#### Task statement:
Please write out all of the records below exactly as they appear.

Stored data
*** Block opens ***

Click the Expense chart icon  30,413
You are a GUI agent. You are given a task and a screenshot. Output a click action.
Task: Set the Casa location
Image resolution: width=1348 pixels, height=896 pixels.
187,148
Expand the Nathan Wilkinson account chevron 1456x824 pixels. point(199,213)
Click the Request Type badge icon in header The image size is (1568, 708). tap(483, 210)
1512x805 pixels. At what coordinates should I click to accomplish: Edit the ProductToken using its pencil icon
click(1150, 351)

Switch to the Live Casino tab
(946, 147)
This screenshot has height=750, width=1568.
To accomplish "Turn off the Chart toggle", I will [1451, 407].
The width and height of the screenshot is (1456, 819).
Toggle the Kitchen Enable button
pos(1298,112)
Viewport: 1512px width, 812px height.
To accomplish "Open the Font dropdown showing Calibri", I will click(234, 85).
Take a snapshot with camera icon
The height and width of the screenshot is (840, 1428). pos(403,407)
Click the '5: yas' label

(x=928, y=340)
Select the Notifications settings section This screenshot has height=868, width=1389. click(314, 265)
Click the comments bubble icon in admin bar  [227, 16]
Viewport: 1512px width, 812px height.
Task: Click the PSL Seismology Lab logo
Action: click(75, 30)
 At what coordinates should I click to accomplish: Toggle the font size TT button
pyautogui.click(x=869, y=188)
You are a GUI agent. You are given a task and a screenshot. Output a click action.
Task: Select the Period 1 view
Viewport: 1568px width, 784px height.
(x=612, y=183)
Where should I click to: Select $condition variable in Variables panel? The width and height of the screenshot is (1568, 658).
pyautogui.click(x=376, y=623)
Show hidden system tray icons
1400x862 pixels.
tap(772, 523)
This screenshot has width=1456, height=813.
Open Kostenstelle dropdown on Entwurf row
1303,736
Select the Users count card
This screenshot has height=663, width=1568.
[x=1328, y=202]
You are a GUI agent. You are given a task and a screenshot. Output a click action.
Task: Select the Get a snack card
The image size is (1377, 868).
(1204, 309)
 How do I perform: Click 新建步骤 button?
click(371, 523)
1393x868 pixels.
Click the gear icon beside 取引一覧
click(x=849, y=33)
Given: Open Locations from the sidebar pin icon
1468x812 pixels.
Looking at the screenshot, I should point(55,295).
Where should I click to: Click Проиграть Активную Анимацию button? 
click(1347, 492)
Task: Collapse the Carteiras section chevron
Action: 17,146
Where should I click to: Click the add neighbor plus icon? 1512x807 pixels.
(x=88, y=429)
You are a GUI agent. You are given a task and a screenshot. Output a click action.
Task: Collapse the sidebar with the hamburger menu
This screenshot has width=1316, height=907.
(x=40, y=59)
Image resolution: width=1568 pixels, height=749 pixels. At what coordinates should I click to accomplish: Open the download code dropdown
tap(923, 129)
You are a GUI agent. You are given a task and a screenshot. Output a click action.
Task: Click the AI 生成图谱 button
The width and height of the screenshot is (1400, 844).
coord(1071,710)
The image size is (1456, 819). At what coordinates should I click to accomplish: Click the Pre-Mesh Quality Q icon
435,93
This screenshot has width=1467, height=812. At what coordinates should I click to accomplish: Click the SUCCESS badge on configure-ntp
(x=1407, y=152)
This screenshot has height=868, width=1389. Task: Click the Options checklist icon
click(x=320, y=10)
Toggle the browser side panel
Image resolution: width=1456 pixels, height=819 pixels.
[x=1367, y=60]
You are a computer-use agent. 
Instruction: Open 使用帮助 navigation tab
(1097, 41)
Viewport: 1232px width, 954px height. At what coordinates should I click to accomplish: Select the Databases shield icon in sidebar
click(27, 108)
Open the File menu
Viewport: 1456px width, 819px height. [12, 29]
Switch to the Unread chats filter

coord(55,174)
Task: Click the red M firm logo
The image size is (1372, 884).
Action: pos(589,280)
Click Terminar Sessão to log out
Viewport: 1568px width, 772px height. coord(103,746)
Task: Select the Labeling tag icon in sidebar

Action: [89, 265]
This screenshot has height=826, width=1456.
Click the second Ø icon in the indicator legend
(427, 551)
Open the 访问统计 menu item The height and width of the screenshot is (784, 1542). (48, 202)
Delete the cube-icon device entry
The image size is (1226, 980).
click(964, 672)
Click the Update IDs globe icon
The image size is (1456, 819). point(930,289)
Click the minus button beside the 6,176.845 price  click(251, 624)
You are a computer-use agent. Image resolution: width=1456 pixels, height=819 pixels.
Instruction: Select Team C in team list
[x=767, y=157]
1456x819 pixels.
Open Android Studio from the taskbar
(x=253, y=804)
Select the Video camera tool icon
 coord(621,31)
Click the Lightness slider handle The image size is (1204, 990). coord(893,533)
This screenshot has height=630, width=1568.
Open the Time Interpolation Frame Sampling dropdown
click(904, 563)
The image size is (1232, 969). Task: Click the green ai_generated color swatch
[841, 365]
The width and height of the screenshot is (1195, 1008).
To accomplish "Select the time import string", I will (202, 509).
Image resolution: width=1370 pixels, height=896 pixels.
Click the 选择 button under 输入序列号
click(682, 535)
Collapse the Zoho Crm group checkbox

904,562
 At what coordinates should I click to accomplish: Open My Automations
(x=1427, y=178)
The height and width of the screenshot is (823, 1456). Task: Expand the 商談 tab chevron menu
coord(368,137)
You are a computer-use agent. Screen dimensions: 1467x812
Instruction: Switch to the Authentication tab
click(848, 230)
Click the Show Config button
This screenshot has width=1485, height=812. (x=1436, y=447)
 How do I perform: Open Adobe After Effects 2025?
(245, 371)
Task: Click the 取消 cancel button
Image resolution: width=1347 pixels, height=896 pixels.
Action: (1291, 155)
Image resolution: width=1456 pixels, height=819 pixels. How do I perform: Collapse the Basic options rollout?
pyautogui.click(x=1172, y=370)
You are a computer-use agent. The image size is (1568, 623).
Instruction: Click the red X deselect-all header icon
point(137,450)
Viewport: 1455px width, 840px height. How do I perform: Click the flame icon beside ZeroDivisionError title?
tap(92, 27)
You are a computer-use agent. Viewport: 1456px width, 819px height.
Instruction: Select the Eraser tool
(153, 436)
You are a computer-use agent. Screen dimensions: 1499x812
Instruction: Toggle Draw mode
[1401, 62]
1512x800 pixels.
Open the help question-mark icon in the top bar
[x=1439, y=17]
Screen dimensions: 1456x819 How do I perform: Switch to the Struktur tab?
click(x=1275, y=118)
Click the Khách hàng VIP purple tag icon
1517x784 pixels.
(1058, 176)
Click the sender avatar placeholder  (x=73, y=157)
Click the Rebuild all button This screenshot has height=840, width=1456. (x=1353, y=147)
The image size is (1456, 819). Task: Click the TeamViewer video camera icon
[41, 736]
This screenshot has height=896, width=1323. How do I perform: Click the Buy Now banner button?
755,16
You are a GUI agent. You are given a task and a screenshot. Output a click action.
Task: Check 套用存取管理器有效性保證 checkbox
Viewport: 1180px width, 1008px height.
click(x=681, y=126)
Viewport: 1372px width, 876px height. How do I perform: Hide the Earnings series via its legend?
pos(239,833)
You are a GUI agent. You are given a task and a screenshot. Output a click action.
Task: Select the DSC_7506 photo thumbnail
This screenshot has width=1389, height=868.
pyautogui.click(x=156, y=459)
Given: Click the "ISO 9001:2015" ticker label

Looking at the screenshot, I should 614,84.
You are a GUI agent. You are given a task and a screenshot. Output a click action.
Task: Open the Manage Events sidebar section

*** Block closes ***

#### Solved exercise:
Click the Expense chart icon  30,413
You are a GUI agent. You are given a task and a screenshot. Output a click action.
Task: Set the Casa location
Image resolution: width=1348 pixels, height=896 pixels.
187,148
Expand the Nathan Wilkinson account chevron 1456x824 pixels. point(199,213)
Click the Request Type badge icon in header The image size is (1568, 708). tap(483, 210)
1512x805 pixels. At what coordinates should I click to accomplish: Edit the ProductToken using its pencil icon
click(1150, 351)

Switch to the Live Casino tab
(946, 147)
This screenshot has height=750, width=1568.
To accomplish "Turn off the Chart toggle", I will [1451, 407].
The width and height of the screenshot is (1456, 819).
Toggle the Kitchen Enable button
pos(1298,112)
Viewport: 1512px width, 812px height.
To accomplish "Open the Font dropdown showing Calibri", I will click(234, 85).
Take a snapshot with camera icon
The height and width of the screenshot is (840, 1428). pos(403,407)
Click the '5: yas' label

(x=928, y=340)
Select the Notifications settings section This screenshot has height=868, width=1389. click(314, 265)
Click the comments bubble icon in admin bar  [227, 16]
Viewport: 1512px width, 812px height.
Task: Click the PSL Seismology Lab logo
Action: click(75, 30)
 At what coordinates should I click to accomplish: Toggle the font size TT button
pyautogui.click(x=869, y=188)
You are a GUI agent. You are given a task and a screenshot. Output a click action.
Task: Select the Period 1 view
Viewport: 1568px width, 784px height.
(x=612, y=183)
Where should I click to: Select $condition variable in Variables panel? The width and height of the screenshot is (1568, 658).
pyautogui.click(x=376, y=623)
Show hidden system tray icons
1400x862 pixels.
tap(772, 523)
This screenshot has width=1456, height=813.
Open Kostenstelle dropdown on Entwurf row
1303,736
Select the Users count card
This screenshot has height=663, width=1568.
[x=1328, y=202]
You are a GUI agent. You are given a task and a screenshot. Output a click action.
Task: Select the Get a snack card
The image size is (1377, 868).
(1204, 309)
 How do I perform: Click 新建步骤 button?
click(371, 523)
1393x868 pixels.
Click the gear icon beside 取引一覧
click(x=849, y=33)
Given: Open Locations from the sidebar pin icon
1468x812 pixels.
Looking at the screenshot, I should point(55,295).
Where should I click to: Click Проиграть Активную Анимацию button? 
click(1347, 492)
Task: Collapse the Carteiras section chevron
Action: 17,146
Where should I click to: Click the add neighbor plus icon? 1512x807 pixels.
(x=88, y=429)
You are a GUI agent. You are given a task and a screenshot. Output a click action.
Task: Collapse the sidebar with the hamburger menu
This screenshot has width=1316, height=907.
(x=40, y=59)
Image resolution: width=1568 pixels, height=749 pixels. At what coordinates should I click to accomplish: Open the download code dropdown
tap(923, 129)
You are a GUI agent. You are given a task and a screenshot. Output a click action.
Task: Click the AI 生成图谱 button
The width and height of the screenshot is (1400, 844).
coord(1071,710)
The image size is (1456, 819). At what coordinates should I click to accomplish: Click the Pre-Mesh Quality Q icon
435,93
This screenshot has width=1467, height=812. At what coordinates should I click to accomplish: Click the SUCCESS badge on configure-ntp
(x=1407, y=152)
This screenshot has height=868, width=1389. Task: Click the Options checklist icon
click(x=320, y=10)
Toggle the browser side panel
Image resolution: width=1456 pixels, height=819 pixels.
[x=1367, y=60]
You are a computer-use agent. 
Instruction: Open 使用帮助 navigation tab
(1097, 41)
Viewport: 1232px width, 954px height. At what coordinates should I click to accomplish: Select the Databases shield icon in sidebar
click(27, 108)
Open the File menu
Viewport: 1456px width, 819px height. [12, 29]
Switch to the Unread chats filter

coord(55,174)
Task: Click the red M firm logo
The image size is (1372, 884).
Action: pos(589,280)
Click Terminar Sessão to log out
Viewport: 1568px width, 772px height. coord(103,746)
Task: Select the Labeling tag icon in sidebar

Action: [89, 265]
This screenshot has height=826, width=1456.
Click the second Ø icon in the indicator legend
(427, 551)
Open the 访问统计 menu item The height and width of the screenshot is (784, 1542). (48, 202)
Delete the cube-icon device entry
The image size is (1226, 980).
click(964, 672)
Click the Update IDs globe icon
The image size is (1456, 819). point(930,289)
Click the minus button beside the 6,176.845 price  click(251, 624)
You are a computer-use agent. Image resolution: width=1456 pixels, height=819 pixels.
Instruction: Select Team C in team list
[x=767, y=157]
1456x819 pixels.
Open Android Studio from the taskbar
(x=253, y=804)
Select the Video camera tool icon
 coord(621,31)
Click the Lightness slider handle The image size is (1204, 990). coord(893,533)
This screenshot has height=630, width=1568.
Open the Time Interpolation Frame Sampling dropdown
click(904, 563)
The image size is (1232, 969). Task: Click the green ai_generated color swatch
[841, 365]
The width and height of the screenshot is (1195, 1008).
To accomplish "Select the time import string", I will (202, 509).
Image resolution: width=1370 pixels, height=896 pixels.
Click the 选择 button under 输入序列号
click(682, 535)
Collapse the Zoho Crm group checkbox

904,562
 At what coordinates should I click to accomplish: Open My Automations
(x=1427, y=178)
The height and width of the screenshot is (823, 1456). Task: Expand the 商談 tab chevron menu
coord(368,137)
You are a computer-use agent. Screen dimensions: 1467x812
Instruction: Switch to the Authentication tab
click(848, 230)
Click the Show Config button
This screenshot has width=1485, height=812. (x=1436, y=447)
 How do I perform: Open Adobe After Effects 2025?
(245, 371)
Task: Click the 取消 cancel button
Image resolution: width=1347 pixels, height=896 pixels.
Action: (1291, 155)
Image resolution: width=1456 pixels, height=819 pixels. How do I perform: Collapse the Basic options rollout?
pyautogui.click(x=1172, y=370)
You are a computer-use agent. The image size is (1568, 623).
Instruction: Click the red X deselect-all header icon
point(137,450)
Viewport: 1455px width, 840px height. How do I perform: Click the flame icon beside ZeroDivisionError title?
tap(92, 27)
You are a computer-use agent. Viewport: 1456px width, 819px height.
Instruction: Select the Eraser tool
(153, 436)
You are a computer-use agent. Screen dimensions: 1499x812
Instruction: Toggle Draw mode
[1401, 62]
1512x800 pixels.
Open the help question-mark icon in the top bar
[x=1439, y=17]
Screen dimensions: 1456x819 How do I perform: Switch to the Struktur tab?
click(x=1275, y=118)
Click the Khách hàng VIP purple tag icon
1517x784 pixels.
(1058, 176)
Click the sender avatar placeholder  (x=73, y=157)
Click the Rebuild all button This screenshot has height=840, width=1456. (x=1353, y=147)
The image size is (1456, 819). Task: Click the TeamViewer video camera icon
[41, 736]
This screenshot has height=896, width=1323. How do I perform: Click the Buy Now banner button?
755,16
You are a GUI agent. You are given a task and a screenshot. Output a click action.
Task: Check 套用存取管理器有效性保證 checkbox
Viewport: 1180px width, 1008px height.
click(x=681, y=126)
Viewport: 1372px width, 876px height. How do I perform: Hide the Earnings series via its legend?
pos(239,833)
You are a GUI agent. You are given a task and a screenshot. Output a click action.
Task: Select the DSC_7506 photo thumbnail
This screenshot has width=1389, height=868.
pyautogui.click(x=156, y=459)
Given: Click the "ISO 9001:2015" ticker label

Looking at the screenshot, I should 614,84.
You are a GUI agent. You are given a task and a screenshot. Output a click action.
Task: Open the Manage Events sidebar section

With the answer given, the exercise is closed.